The reply should be the records repeated exactly, without any images.

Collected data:

* * * * * * *

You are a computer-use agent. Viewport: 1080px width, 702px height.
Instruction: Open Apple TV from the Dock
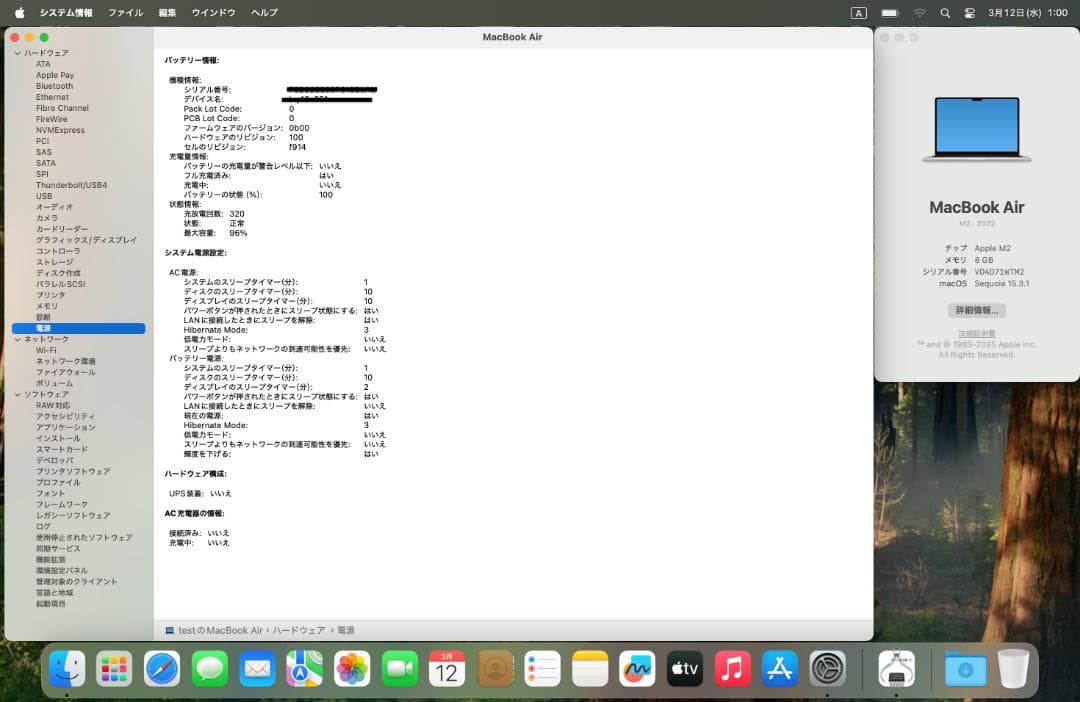[x=684, y=669]
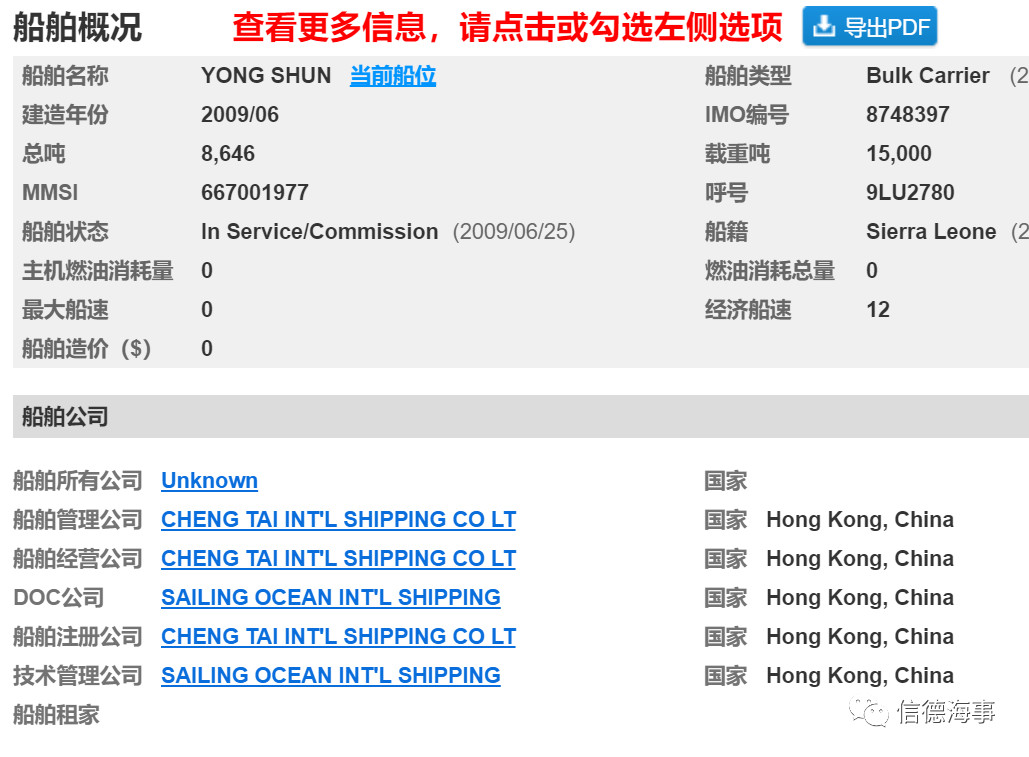Click the In Service/Commission status text

[319, 232]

* * * * * * *

> [ANSWER TO THE EXERCISE]
You are a computer-use agent. Viewport: 1080px width, 702px height.
Instruction: Open Apple TV from the Dock
[x=684, y=669]
Click the In Service/Commission status text

[319, 232]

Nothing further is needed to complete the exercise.